*Hüseyin Hilmi bin Saîd hazretleri buyuruyor ki:*
*(Münâfık)* lar, birbirlerinin arkasından konuşur, *(Gıybet)* yaparlar. *(Mü’min)* ler ise, birbirlerinin arkasından *(Duâ)* ederler.
Mü’min, gıybet etmez. Gıybet, en büyük *(Kul)* haklarındandır. *(Tövbe)* ile affolmaz, helâllaşması lâzım. Bizzât *(Kendi)* si ile helâllaşacak.
*(Evlâdı)* ile helâllaşsa yine olmaz. Kendisiyle *(Bizzât)* helâllaşacak. Peygamber aleyhisselâm buyuruyorlar ki:
Allaha ve âhiret gününe *(Îmân)* eden, ya *(Hayr)* söylesin, ya da *(Sussun)*.
Allaha ve âhiret gününe *(Îmân)* eden, *(Komşu)* su ile *(İyi)* geçinsin
Allaha ve âhiret gününe *(Îmân)* eden, misâfirine *(Çok iyi)* davransın.
Bütün *(Günâh)* lara, Allahü teâlânın *(Sıfat)* ları düşmandır. Onun *(Kahhâr)* sıfatı var, *(Gadab)* sıfatı var. O sıfatlarıyla düşmandır.
Ama *(Kibirli)* olana, bizzât* (Zâtı)* düşmandır. Çünkü *(Kibriyâ)* sıfatı, yalnız Ona *(Mahsûs)* dur.
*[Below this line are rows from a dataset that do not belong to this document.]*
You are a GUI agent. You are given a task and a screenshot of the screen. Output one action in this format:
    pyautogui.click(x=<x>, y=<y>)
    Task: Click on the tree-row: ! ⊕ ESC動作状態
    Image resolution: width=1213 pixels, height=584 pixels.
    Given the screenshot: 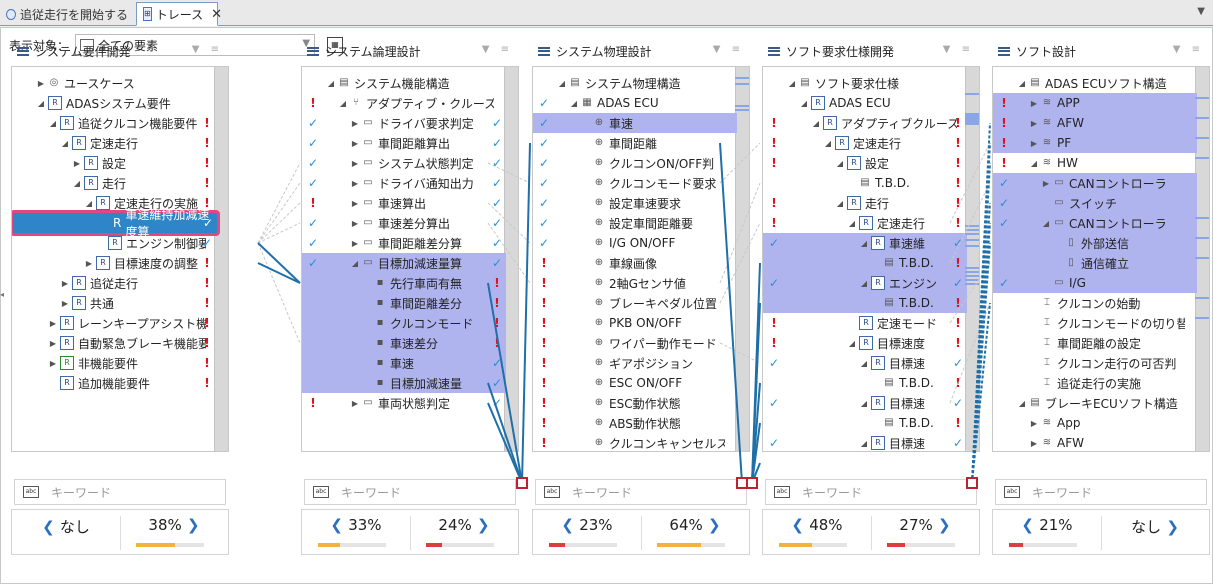 What is the action you would take?
    pyautogui.click(x=635, y=403)
    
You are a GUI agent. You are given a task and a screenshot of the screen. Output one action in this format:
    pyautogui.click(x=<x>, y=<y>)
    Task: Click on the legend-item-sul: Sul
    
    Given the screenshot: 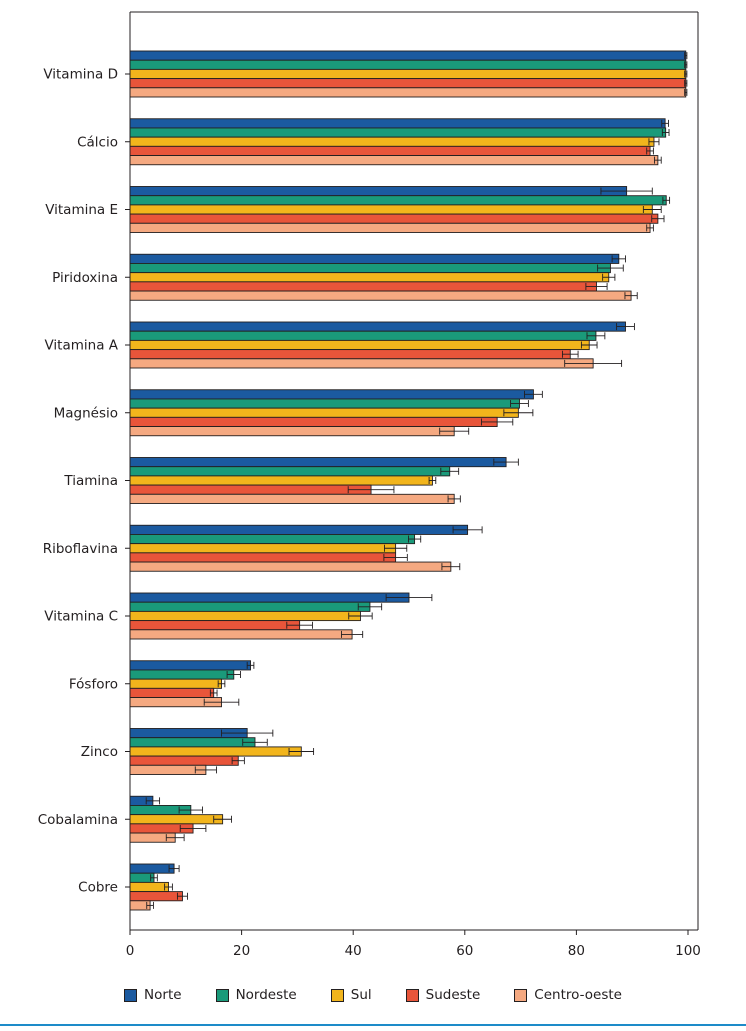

Allahü teâlâ her *(Günâhı)* affeder, ama *(Kibirli)* yi affetmez. Onun için Cenâb-ı Hak bir hadîs-i kudsîde buyuruyor ki:
*(Azamet ve kibriyâ, benim hakkımdır. Kim bana bunda ortak olmaya kalkarsa, hiç acımam, onu yakarım.)*
Peygamber Efendimiz de aleyhisselâm; *(Kalbinde zerre kadar kibir olan, Cennete giremez)* buyuruyor.